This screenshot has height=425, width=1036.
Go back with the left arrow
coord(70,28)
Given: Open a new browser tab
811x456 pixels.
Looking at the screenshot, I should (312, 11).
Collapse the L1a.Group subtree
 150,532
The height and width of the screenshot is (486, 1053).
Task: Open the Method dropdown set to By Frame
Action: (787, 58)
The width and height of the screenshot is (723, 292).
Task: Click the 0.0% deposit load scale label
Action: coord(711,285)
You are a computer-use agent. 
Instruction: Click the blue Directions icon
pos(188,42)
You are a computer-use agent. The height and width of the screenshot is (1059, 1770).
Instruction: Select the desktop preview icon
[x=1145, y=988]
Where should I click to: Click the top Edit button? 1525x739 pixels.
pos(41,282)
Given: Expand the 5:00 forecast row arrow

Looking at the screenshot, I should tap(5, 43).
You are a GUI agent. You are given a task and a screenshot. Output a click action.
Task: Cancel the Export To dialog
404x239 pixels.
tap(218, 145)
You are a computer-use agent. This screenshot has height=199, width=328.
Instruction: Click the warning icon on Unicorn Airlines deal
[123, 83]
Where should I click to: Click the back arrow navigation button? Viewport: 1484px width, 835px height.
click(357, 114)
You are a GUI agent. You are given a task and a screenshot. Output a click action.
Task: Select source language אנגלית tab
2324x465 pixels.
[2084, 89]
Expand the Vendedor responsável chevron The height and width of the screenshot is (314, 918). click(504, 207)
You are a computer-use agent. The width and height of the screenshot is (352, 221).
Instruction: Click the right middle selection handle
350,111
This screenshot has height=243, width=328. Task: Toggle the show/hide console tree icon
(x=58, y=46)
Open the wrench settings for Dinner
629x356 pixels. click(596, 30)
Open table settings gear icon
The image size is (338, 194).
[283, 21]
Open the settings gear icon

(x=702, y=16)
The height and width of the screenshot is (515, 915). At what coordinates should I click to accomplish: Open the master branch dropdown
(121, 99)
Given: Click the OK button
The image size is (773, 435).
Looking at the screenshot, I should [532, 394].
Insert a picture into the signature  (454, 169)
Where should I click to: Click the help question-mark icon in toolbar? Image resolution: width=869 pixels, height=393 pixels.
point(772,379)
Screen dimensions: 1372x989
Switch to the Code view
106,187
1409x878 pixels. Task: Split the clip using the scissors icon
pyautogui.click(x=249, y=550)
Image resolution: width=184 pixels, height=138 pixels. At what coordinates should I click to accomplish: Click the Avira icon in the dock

__Goal__: Turn every line of the items above into a JSON list of strings, with one string per line and blank lines left out.

__Answer in full__:
[
  "This screenshot has height=425, width=1036.",
  "Go back with the left arrow",
  "coord(70,28)",
  "Given: Open a new browser tab",
  "811x456 pixels.",
  "Looking at the screenshot, I should (312, 11).",
  "Collapse the L1a.Group subtree",
  " 150,532",
  "The height and width of the screenshot is (486, 1053).",
  "Task: Open the Method dropdown set to By Frame",
  "Action: (787, 58)",
  "The width and height of the screenshot is (723, 292).",
  "Task: Click the 0.0% deposit load scale label",
  "Action: coord(711,285)",
  "You are a computer-use agent. ",
  "Instruction: Click the blue Directions icon",
  "pos(188,42)",
  "You are a computer-use agent. The height and width of the screenshot is (1059, 1770).",
  "Instruction: Select the desktop preview icon",
  "[x=1145, y=988]",
  "Where should I click to: Click the top Edit button? 1525x739 pixels.",
  "pos(41,282)",
  "Given: Expand the 5:00 forecast row arrow",
  "Looking at the screenshot, I should tap(5, 43).",
  "You are a GUI agent. You are given a task and a screenshot. Output a click action.",
  "Task: Cancel the Export To dialog",
  "404x239 pixels.",
  "tap(218, 145)",
  "You are a computer-use agent. This screenshot has height=199, width=328.",
  "Instruction: Click the warning icon on Unicorn Airlines deal",
  "[123, 83]",
  "Where should I click to: Click the back arrow navigation button? Viewport: 1484px width, 835px height.",
  "click(357, 114)",
  "You are a GUI agent. You are given a task and a screenshot. Output a click action.",
  "Task: Select source language אנגלית tab",
  "2324x465 pixels.",
  "[2084, 89]",
  "Expand the Vendedor responsável chevron The height and width of the screenshot is (314, 918). click(504, 207)",
  "You are a computer-use agent. The width and height of the screenshot is (352, 221).",
  "Instruction: Click the right middle selection handle",
  "350,111",
  "This screenshot has height=243, width=328. Task: Toggle the show/hide console tree icon",
  "(x=58, y=46)",
  "Open the wrench settings for Dinner",
  "629x356 pixels. click(596, 30)",
  "Open table settings gear icon",
  "The image size is (338, 194).",
  "[283, 21]",
  "Open the settings gear icon",
  "(x=702, y=16)",
  "The height and width of the screenshot is (515, 915). At what coordinates should I click to accomplish: Open the master branch dropdown",
  "(121, 99)",
  "Given: Click the OK button",
  "The image size is (773, 435).",
  "Looking at the screenshot, I should [532, 394].",
  "Insert a picture into the signature  (454, 169)",
  "Where should I click to: Click the help question-mark icon in toolbar? Image resolution: width=869 pixels, height=393 pixels.",
  "point(772,379)",
  "Screen dimensions: 1372x989",
  "Switch to the Code view",
  "106,187",
  "1409x878 pixels. Task: Split the clip using the scissors icon",
  "pyautogui.click(x=249, y=550)",
  "Image resolution: width=184 pixels, height=138 pixels. At what coordinates should I click to accomplish: Click the Avira icon in the dock"
]